Records from a data collection:
· · ·

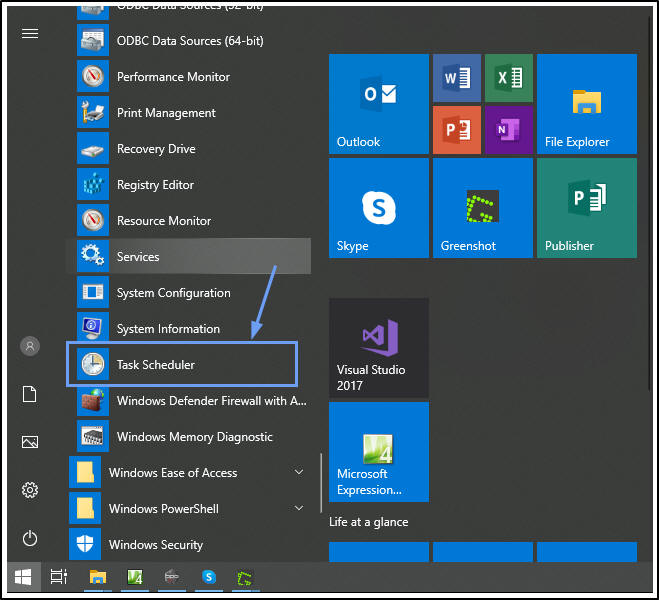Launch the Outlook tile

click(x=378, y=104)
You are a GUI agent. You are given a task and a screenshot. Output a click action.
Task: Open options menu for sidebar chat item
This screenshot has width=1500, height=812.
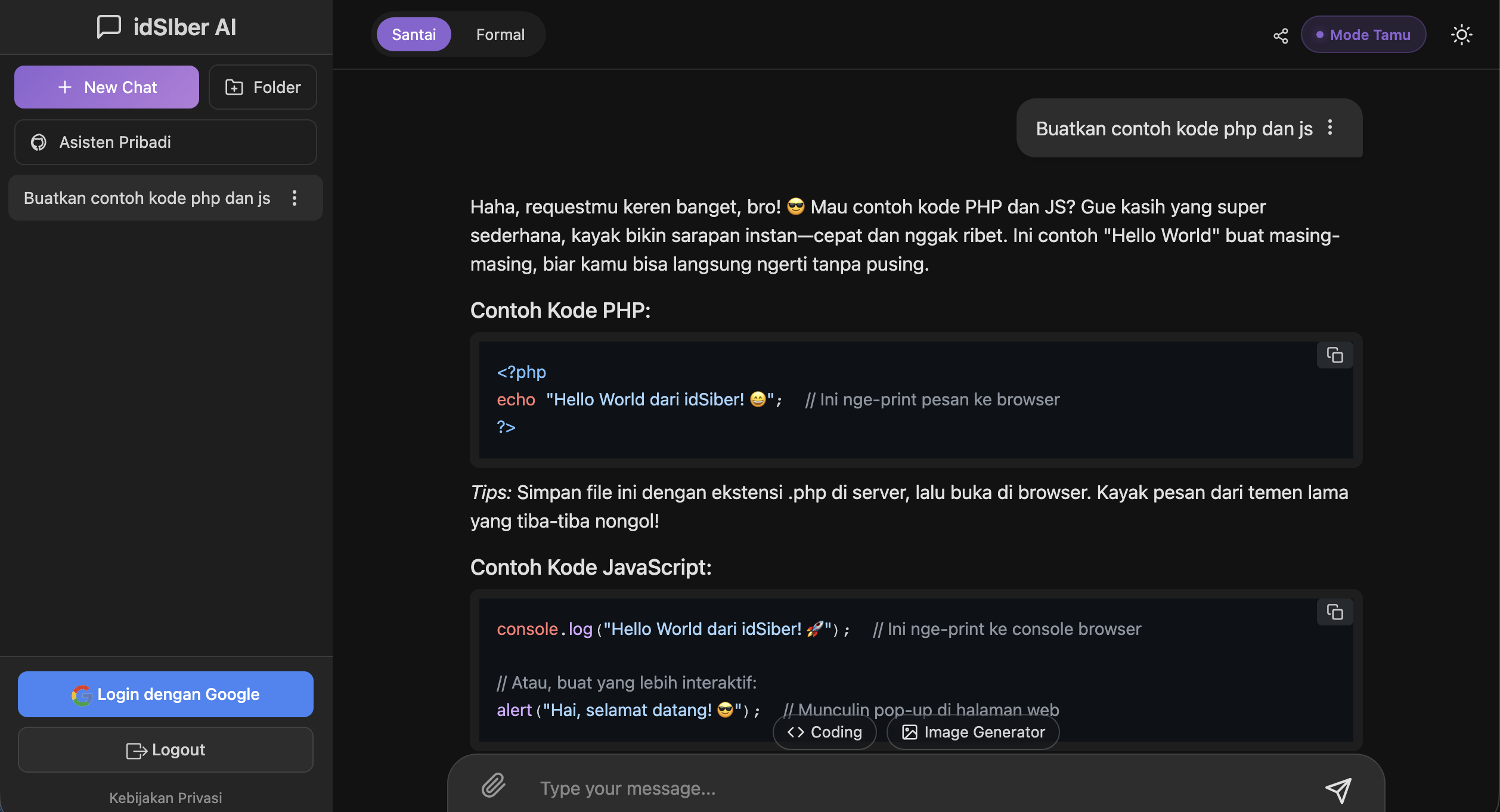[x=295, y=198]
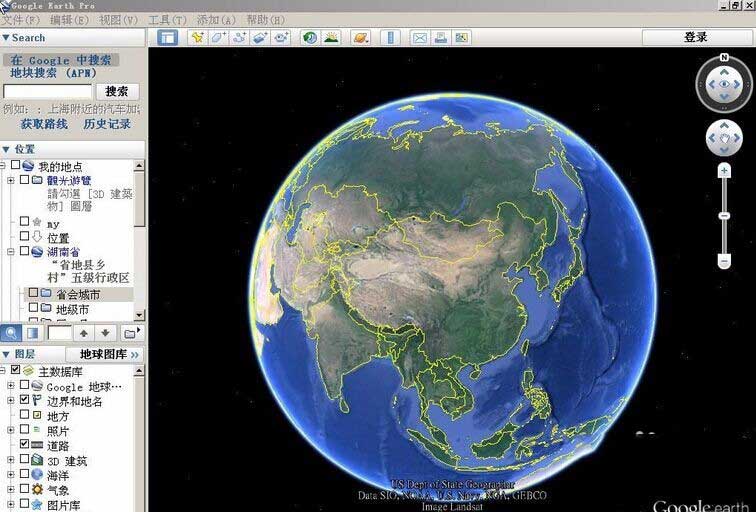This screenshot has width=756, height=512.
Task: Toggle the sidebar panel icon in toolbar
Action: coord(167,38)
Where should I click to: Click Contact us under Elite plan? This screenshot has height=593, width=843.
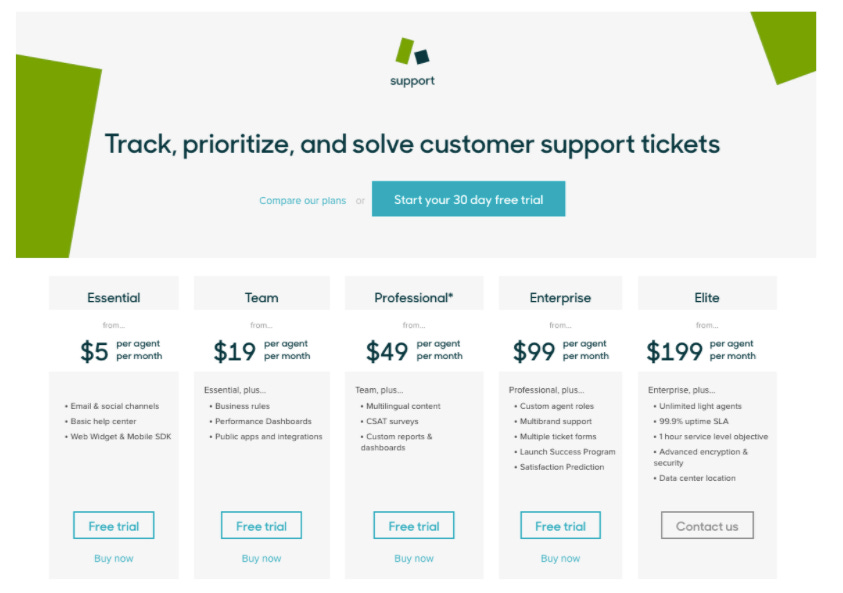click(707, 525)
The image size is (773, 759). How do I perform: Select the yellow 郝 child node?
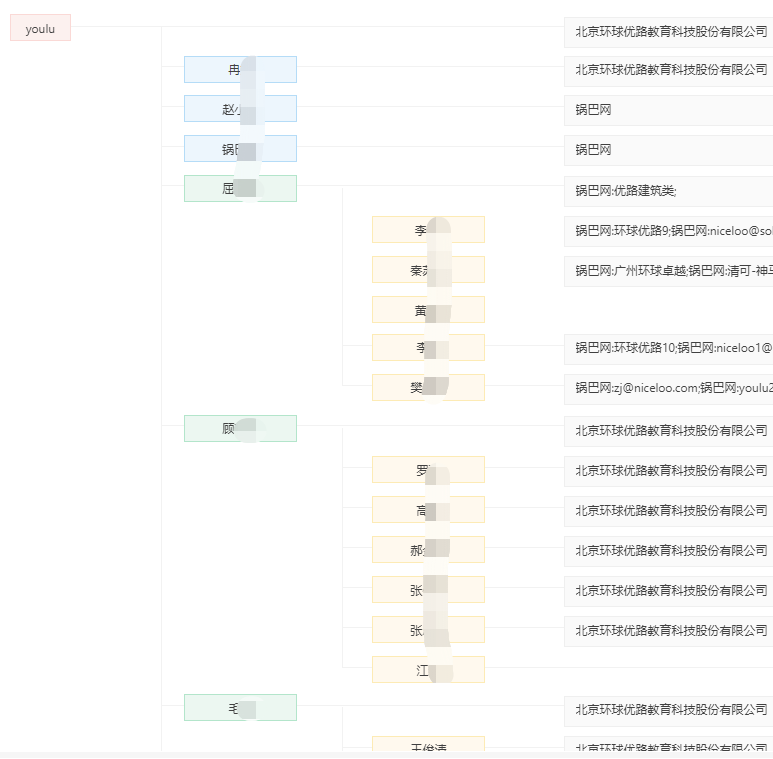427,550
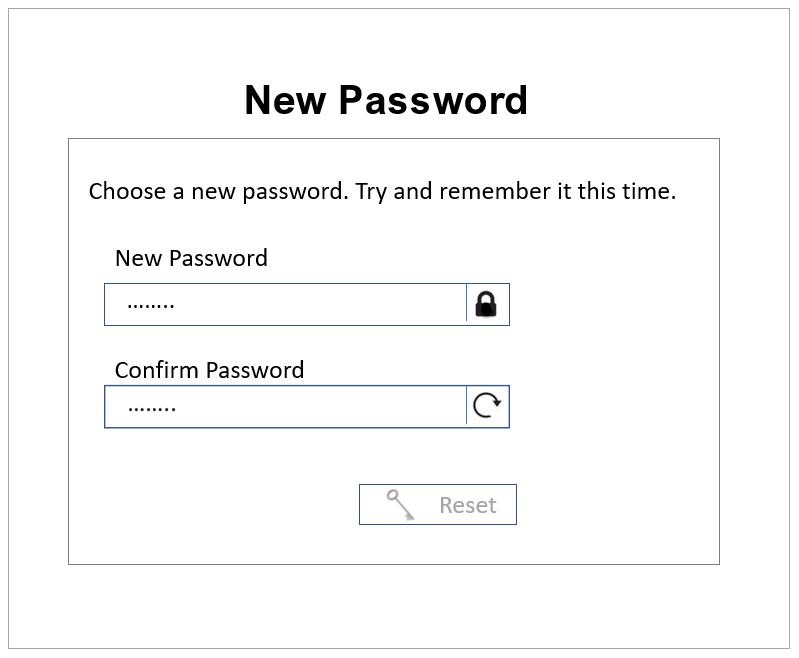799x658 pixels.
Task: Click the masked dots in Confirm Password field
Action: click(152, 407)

· · ·

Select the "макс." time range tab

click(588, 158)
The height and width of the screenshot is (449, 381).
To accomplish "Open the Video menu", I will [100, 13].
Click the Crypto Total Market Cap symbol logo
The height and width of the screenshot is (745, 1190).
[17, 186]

· · ·

## What is needed:
Show all lines above holding "Open".

## Answer section:
Task: Open options menu for sidebar chat item
To accomplish "Open the Video menu", I will [100, 13].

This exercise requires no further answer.